The Trincomalee, known to the locals as the Trinc, is a genuine fifth rate Royal Navy frigate, commissioned in 1817. It was built in India from Indian hardwood and it had been ordered because of the shortage of seasoned English oak which the 20-year Napoleonic Wars and the demands of naval building the wars created.

The Trinc never saw action, but managed to survive, mainly because of its continued seaworthiness, right up until 1987 despite being pretty much little more than a hulk. Some local Hartlepool nutcases (well, you'd need to be, wouldn't you?) acquired her and berthed her in the old Hartlepool dock and then set to work restoring her. And they've done an absolutely amazing job of it. Full marks - insanity pays!

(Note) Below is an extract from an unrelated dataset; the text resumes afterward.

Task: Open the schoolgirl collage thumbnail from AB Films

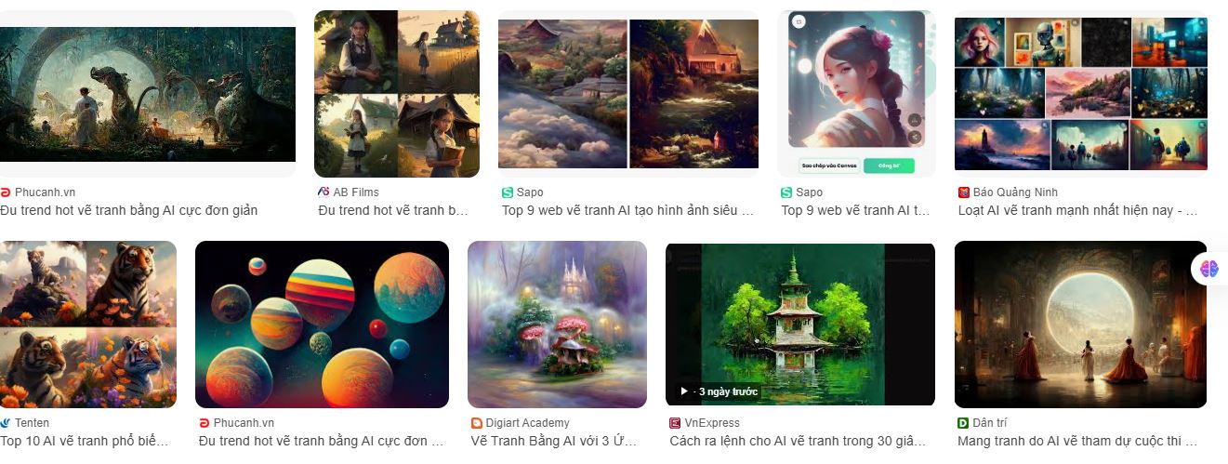Action: coord(397,94)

She is a 38-gun frigate, although she was over-gunned to 46 guns (including six rather wicked-looking carronades).

Anyway, as a result of our discussion about orlop decks above, I went down into the hold to have a look at the orlop deck on the Trinc. There isn't room to swing a cat in any direction down there. There is less than five feet of headroom and access is via a very steep companionway.

Trinc may never have seen action, but her sister ship, the HMS Shannon, fought and captured the USS Chesapeake in 1813. This link:

http://data2.archives.ca/ap/c/c040089k.jpg

shows you what the Trinc would have looked like in her heyday.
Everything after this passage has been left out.